One year after drafting Seikaly, Grant Long and Kevin Edwards, the Heat spent the first of their three picks in the 1989 draft on Rice at No. 4 overall. The Michigan product was fresh off a season in which he averaged 25.6 points and 6.3 rebounds per game while winning the Big Ten Player of the Year award and being named to the NCAA All-Tournament team.
Rice got off to a somewhat inauspicious start during his first season in Miami, starting only 60 of his 77 games while averaging 13.6 points on 43.9 percent shooting, 4.6 rebounds and 1.8 assists in 30.0 minutes per night. Within two seasons, his per-game averages jumped up to 22.3 points on 46.9 percent shooting, 5.0 rebounds and 2.3 assists in 38.1 minutes, and he started each of his 79 outings in that 1991-92 season.
Rice’s drastic uptick in scoring production came in large part because he began bombing away from deep. Over their first two years of existence, the Heat combined for 185 triples as a team. Rice hit 155 on his own in the 1991-92 season, which was a whopping 60.3 percent of Miami’s 3-pointers (257) that year.
Rice drilled at least 130 triples in each of his final four years in Miami, while no other Heat player had more than Steve Smith’s 91 in the 1993-94 season. To this day, he still ranks third in franchise history in both 3-pointers (708), points (9,248) and games started (461), and he’s fourth in minutes played (17,059) behind only Dwyane Wade, Udonis Haslem and Alonzo Mourning.
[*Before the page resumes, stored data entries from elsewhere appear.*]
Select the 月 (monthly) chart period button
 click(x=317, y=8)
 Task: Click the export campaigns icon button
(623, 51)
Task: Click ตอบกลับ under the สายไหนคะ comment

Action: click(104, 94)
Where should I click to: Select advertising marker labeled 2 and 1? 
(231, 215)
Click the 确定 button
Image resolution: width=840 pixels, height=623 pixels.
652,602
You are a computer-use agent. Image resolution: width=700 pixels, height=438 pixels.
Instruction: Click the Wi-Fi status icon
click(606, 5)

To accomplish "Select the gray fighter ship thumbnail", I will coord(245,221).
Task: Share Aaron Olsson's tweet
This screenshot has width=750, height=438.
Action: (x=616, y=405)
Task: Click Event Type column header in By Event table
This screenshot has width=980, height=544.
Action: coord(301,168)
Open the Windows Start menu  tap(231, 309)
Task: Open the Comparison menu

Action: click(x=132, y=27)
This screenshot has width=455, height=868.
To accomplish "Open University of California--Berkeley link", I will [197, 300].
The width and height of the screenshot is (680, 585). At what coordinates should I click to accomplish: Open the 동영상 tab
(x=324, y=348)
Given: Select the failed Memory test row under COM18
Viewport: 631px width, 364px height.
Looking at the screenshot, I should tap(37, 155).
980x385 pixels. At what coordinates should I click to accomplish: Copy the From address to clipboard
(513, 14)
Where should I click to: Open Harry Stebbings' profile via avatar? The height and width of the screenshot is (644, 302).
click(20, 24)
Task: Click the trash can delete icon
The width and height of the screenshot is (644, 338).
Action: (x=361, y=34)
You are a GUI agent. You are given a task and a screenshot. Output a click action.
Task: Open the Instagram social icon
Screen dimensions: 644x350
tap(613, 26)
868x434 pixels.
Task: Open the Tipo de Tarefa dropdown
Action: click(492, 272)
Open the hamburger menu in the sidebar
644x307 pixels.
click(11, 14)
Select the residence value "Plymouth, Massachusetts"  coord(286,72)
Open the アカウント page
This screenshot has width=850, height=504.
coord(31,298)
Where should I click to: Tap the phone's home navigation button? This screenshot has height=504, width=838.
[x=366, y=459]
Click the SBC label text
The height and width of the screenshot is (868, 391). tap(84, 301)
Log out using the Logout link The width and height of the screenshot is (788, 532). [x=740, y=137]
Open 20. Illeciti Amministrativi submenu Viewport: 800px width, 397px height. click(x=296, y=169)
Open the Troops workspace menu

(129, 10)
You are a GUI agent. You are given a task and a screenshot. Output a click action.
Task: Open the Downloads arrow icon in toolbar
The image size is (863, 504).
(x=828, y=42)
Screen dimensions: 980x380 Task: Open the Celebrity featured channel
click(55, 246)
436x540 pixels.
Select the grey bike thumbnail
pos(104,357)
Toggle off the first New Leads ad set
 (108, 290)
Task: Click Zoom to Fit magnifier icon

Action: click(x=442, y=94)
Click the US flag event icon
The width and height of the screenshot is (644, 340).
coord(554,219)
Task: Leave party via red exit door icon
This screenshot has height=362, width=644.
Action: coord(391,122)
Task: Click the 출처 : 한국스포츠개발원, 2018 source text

In November 1995—less than seven months after he set a franchise record with a 56-point outing against the Orlando Magic—the Heat traded Rice with Matt Geiger, Khalid Reeves and a 1996 first-round pick to the Charlotte Hornets for a package headlined by Alonzo Mourning. Between his on-court production and his role in bringing Mourning to Miami, there’s no denying Rice’s place in Heat franchise history.